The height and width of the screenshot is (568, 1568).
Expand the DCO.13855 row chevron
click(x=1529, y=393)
---
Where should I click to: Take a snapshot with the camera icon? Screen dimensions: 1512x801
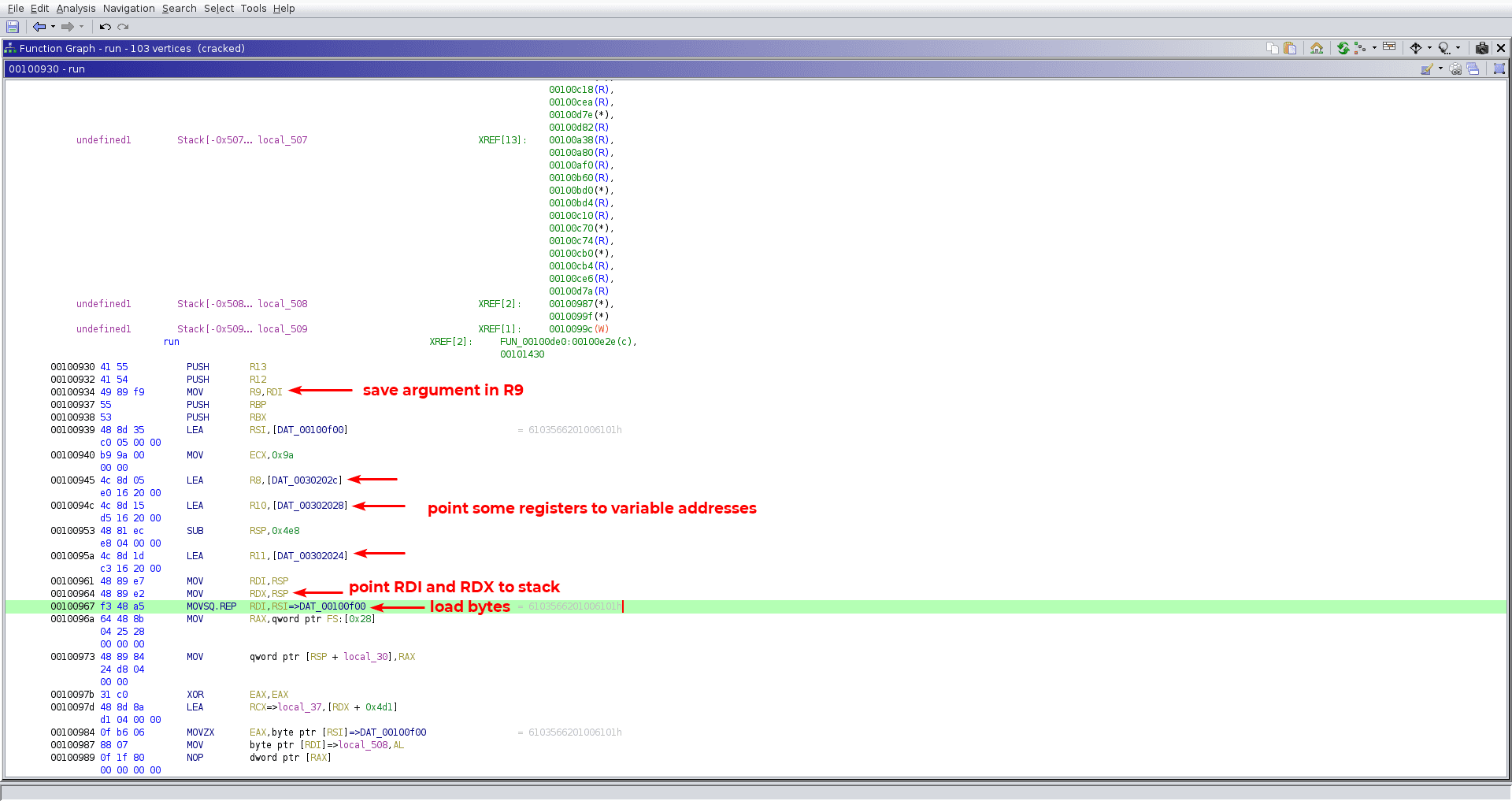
...
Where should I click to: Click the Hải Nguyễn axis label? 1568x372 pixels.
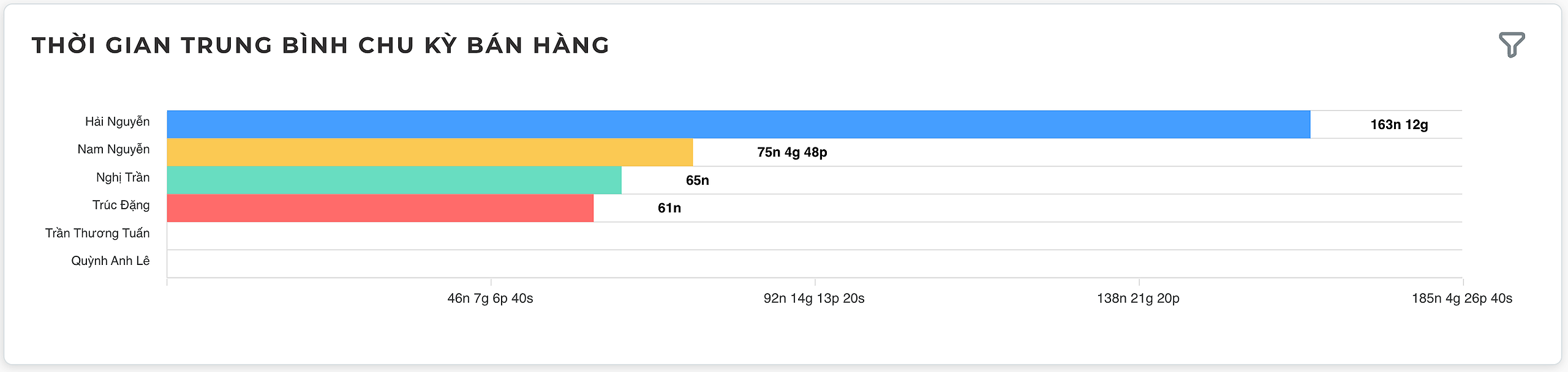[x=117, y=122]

Your goal
Express the data as a numbered list with blank lines omitted, starting at the line containing "The height and" and ending at the line containing "click(x=1529, y=393)".

Correct answer
1. The height and width of the screenshot is (568, 1568).
2. Expand the DCO.13855 row chevron
3. click(x=1529, y=393)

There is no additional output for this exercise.